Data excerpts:
=-=-=-=-=

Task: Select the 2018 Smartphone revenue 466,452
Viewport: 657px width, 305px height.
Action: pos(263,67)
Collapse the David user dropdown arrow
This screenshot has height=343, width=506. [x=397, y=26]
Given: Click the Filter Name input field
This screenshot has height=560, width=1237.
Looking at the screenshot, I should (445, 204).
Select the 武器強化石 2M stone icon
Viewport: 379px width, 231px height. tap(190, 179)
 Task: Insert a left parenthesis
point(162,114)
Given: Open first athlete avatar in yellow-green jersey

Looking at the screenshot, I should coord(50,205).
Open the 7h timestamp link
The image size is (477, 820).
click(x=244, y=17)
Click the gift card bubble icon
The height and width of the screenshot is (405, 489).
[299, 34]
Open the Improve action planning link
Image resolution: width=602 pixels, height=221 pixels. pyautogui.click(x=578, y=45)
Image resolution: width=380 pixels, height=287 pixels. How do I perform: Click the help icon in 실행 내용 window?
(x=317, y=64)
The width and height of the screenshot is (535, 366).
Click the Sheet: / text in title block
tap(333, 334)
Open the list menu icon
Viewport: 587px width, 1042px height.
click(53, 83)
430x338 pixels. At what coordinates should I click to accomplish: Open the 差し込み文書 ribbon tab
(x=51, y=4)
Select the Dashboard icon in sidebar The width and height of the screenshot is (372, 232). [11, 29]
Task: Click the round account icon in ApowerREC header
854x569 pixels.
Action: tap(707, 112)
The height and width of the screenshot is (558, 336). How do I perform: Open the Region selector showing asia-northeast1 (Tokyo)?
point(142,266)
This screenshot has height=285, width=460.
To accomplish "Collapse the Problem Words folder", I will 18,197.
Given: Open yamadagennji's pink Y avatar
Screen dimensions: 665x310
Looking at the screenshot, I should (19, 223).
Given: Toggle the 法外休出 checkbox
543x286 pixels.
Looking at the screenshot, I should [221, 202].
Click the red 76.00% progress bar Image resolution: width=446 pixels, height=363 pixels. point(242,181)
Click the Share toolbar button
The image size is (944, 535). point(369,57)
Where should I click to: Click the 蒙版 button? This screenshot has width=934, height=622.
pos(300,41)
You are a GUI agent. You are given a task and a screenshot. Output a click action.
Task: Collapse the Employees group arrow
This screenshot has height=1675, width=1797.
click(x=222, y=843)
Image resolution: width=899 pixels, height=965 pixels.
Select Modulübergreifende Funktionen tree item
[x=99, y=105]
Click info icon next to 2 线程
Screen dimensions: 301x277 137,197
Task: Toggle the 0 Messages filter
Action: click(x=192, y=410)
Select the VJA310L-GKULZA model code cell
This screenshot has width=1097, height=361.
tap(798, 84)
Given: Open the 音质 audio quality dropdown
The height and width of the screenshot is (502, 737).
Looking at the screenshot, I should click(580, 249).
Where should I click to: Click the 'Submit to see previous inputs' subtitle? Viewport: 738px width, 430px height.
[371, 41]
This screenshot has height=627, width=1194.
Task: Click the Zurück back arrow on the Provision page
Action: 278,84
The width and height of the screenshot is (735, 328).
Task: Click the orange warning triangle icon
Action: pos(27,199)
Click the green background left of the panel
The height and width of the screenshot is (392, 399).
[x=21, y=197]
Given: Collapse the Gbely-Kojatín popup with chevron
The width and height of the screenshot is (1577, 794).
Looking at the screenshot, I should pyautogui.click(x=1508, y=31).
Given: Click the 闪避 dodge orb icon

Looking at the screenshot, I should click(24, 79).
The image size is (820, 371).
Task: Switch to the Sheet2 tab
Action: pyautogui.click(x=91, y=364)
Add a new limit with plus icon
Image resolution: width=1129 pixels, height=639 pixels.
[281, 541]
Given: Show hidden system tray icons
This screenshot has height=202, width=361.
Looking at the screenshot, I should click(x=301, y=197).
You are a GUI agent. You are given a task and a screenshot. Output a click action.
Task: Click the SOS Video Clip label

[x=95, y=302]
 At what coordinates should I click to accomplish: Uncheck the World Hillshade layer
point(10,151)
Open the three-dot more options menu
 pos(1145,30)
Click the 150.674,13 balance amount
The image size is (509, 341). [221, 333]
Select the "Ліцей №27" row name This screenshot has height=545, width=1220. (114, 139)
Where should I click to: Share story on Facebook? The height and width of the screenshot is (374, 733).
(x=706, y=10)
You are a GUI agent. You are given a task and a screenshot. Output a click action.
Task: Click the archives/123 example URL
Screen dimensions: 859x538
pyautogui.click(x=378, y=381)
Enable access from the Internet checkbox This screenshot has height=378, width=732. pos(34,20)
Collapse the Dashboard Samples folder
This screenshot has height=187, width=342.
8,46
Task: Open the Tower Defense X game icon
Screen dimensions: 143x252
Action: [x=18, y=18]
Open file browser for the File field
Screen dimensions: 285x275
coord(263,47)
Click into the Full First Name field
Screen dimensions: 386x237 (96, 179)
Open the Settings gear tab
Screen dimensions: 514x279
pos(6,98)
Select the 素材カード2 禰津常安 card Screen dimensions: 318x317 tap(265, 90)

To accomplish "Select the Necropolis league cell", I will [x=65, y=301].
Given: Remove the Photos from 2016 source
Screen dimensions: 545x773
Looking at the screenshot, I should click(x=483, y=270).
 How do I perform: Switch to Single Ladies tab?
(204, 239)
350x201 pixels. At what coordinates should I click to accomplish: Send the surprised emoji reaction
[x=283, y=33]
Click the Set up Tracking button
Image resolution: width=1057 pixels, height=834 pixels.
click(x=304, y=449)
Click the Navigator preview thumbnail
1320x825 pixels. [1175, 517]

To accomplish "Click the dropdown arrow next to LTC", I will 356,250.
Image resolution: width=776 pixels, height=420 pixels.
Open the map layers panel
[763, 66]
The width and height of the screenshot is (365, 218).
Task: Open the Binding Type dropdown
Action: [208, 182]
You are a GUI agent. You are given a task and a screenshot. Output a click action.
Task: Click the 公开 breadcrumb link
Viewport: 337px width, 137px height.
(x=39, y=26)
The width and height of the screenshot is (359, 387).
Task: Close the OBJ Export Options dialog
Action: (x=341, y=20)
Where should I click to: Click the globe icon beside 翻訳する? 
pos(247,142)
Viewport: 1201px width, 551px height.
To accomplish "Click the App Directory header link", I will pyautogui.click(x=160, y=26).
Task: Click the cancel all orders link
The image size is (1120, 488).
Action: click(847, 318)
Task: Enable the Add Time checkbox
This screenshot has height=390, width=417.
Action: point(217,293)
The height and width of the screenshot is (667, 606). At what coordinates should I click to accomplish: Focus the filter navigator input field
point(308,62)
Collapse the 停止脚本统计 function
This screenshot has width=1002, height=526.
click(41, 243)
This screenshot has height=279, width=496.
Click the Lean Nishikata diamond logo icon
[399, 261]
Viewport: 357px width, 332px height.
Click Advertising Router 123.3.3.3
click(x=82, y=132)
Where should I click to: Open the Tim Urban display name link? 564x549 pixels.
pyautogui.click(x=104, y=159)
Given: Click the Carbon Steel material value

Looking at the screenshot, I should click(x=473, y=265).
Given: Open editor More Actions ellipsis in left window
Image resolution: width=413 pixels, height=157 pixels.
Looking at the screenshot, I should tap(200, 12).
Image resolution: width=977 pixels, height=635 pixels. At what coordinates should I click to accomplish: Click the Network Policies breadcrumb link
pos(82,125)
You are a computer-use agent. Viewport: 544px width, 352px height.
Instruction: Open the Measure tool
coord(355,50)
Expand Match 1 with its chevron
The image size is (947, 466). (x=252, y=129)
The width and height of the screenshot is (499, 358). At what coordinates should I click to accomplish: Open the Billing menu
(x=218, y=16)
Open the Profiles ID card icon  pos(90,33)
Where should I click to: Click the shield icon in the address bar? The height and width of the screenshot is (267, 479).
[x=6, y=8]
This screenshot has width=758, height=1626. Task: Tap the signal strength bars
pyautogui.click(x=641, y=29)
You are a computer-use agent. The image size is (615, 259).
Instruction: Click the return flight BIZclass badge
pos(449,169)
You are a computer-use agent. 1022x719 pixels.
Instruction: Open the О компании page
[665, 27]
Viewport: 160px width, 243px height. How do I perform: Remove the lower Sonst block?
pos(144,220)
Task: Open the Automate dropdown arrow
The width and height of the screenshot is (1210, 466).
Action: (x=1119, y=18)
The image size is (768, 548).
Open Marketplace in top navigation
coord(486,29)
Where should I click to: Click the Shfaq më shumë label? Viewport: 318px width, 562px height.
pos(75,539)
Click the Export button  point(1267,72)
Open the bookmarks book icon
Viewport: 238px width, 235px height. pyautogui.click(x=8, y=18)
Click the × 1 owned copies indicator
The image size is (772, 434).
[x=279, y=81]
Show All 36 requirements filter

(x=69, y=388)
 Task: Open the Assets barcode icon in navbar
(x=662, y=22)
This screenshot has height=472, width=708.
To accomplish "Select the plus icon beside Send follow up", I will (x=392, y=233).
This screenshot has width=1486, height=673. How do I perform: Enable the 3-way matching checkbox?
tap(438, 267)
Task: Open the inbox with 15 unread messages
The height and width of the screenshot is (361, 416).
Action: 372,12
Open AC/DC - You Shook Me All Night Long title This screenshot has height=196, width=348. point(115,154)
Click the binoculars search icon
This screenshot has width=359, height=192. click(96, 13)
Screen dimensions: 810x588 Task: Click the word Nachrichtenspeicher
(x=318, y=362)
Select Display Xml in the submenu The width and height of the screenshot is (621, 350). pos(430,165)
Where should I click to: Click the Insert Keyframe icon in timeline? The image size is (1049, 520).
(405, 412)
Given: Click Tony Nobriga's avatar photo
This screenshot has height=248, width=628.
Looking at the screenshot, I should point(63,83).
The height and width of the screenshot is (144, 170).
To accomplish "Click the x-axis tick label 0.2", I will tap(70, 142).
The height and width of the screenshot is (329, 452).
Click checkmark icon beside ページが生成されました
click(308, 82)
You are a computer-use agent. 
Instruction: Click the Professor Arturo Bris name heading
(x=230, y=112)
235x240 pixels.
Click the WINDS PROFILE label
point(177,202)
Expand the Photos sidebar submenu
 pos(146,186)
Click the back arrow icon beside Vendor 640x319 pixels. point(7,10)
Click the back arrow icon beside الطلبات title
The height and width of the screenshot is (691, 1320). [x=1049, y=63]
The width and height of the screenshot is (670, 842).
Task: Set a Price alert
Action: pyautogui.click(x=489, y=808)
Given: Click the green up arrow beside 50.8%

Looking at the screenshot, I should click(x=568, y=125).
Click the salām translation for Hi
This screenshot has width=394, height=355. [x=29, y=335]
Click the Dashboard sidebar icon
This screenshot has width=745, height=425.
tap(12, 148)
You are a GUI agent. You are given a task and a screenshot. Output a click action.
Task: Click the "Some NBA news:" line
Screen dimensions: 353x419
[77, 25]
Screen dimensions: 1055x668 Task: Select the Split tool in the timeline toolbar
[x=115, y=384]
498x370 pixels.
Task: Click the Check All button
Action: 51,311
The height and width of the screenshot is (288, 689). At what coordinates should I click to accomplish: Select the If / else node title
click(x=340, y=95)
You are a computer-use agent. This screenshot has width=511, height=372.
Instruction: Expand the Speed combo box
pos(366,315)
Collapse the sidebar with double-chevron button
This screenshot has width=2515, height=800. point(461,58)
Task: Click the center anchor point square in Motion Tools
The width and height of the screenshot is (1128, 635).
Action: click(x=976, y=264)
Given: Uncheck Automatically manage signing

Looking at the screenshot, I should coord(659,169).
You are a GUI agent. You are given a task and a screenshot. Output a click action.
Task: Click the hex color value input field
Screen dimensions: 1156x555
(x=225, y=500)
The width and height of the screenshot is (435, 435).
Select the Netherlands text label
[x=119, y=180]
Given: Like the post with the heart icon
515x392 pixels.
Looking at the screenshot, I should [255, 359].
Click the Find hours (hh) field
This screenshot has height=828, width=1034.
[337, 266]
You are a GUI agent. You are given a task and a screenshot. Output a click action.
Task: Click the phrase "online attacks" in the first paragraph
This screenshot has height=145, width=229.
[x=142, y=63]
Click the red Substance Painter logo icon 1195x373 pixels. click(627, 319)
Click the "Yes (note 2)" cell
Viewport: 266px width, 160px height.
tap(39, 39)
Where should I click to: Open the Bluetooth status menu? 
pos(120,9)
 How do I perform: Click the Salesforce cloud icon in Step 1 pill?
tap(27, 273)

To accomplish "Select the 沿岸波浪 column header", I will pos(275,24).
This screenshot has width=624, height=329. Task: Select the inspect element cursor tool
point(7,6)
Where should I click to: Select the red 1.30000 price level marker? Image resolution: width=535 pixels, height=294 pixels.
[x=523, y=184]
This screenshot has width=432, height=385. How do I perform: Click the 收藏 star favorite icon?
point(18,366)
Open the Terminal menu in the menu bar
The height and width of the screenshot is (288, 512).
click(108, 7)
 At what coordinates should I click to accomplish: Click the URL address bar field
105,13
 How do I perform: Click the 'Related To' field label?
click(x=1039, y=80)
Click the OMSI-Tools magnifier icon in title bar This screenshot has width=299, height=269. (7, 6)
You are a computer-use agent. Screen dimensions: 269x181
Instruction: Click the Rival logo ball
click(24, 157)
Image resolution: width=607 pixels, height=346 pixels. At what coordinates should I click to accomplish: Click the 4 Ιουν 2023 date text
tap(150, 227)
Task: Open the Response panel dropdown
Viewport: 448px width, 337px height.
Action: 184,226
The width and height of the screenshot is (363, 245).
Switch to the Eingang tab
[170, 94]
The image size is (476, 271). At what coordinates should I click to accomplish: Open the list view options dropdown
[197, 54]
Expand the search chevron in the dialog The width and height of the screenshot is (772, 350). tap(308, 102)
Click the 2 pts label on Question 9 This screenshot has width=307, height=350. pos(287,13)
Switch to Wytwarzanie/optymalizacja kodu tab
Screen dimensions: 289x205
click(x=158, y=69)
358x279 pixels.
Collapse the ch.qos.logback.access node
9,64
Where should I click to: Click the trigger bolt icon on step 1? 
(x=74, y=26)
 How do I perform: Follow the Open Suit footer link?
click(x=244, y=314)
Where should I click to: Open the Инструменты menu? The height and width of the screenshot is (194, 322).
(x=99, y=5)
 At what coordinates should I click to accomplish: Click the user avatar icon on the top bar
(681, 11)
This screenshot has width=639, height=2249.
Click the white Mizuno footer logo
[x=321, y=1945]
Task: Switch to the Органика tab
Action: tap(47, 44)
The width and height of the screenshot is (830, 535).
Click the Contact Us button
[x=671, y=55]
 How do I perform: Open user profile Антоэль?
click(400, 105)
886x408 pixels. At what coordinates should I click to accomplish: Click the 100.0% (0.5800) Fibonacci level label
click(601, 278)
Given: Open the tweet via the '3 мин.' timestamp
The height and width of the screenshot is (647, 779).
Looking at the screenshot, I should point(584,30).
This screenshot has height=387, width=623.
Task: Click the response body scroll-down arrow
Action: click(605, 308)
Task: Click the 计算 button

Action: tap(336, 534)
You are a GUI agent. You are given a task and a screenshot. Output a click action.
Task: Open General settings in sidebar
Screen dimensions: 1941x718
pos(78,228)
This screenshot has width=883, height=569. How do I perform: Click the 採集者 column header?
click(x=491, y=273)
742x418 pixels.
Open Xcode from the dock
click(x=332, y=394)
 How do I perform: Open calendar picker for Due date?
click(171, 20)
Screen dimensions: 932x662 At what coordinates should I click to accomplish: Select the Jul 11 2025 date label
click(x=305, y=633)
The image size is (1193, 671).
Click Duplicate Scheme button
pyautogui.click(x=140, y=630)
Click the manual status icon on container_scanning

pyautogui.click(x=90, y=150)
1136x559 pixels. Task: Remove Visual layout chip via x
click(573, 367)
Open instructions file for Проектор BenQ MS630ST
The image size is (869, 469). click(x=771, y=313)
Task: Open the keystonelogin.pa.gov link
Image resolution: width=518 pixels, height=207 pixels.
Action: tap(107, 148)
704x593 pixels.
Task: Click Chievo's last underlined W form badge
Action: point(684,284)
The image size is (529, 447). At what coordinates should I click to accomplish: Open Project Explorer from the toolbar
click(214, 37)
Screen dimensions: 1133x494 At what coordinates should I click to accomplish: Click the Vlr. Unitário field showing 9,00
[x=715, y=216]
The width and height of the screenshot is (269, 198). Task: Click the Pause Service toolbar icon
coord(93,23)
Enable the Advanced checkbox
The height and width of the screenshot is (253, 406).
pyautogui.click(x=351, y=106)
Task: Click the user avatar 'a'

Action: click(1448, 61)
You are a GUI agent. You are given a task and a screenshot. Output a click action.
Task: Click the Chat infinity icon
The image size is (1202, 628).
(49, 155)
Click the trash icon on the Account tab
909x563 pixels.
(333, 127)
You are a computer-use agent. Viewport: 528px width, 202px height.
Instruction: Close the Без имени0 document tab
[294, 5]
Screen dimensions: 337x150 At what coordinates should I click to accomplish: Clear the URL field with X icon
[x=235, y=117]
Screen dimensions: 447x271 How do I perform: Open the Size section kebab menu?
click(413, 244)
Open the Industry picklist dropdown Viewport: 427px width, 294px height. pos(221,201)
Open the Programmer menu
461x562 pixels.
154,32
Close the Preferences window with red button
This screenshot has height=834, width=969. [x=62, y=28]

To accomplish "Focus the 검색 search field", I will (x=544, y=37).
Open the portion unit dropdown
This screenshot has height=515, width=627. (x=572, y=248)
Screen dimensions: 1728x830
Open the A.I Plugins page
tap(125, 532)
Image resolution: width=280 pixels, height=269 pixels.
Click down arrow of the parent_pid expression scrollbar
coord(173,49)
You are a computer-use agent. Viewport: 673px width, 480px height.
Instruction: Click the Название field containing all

=-=-=-=-=

Task item: Determine how many lines of the records above hold the word "will" and give the number with nothing added.

Exercise answer: 8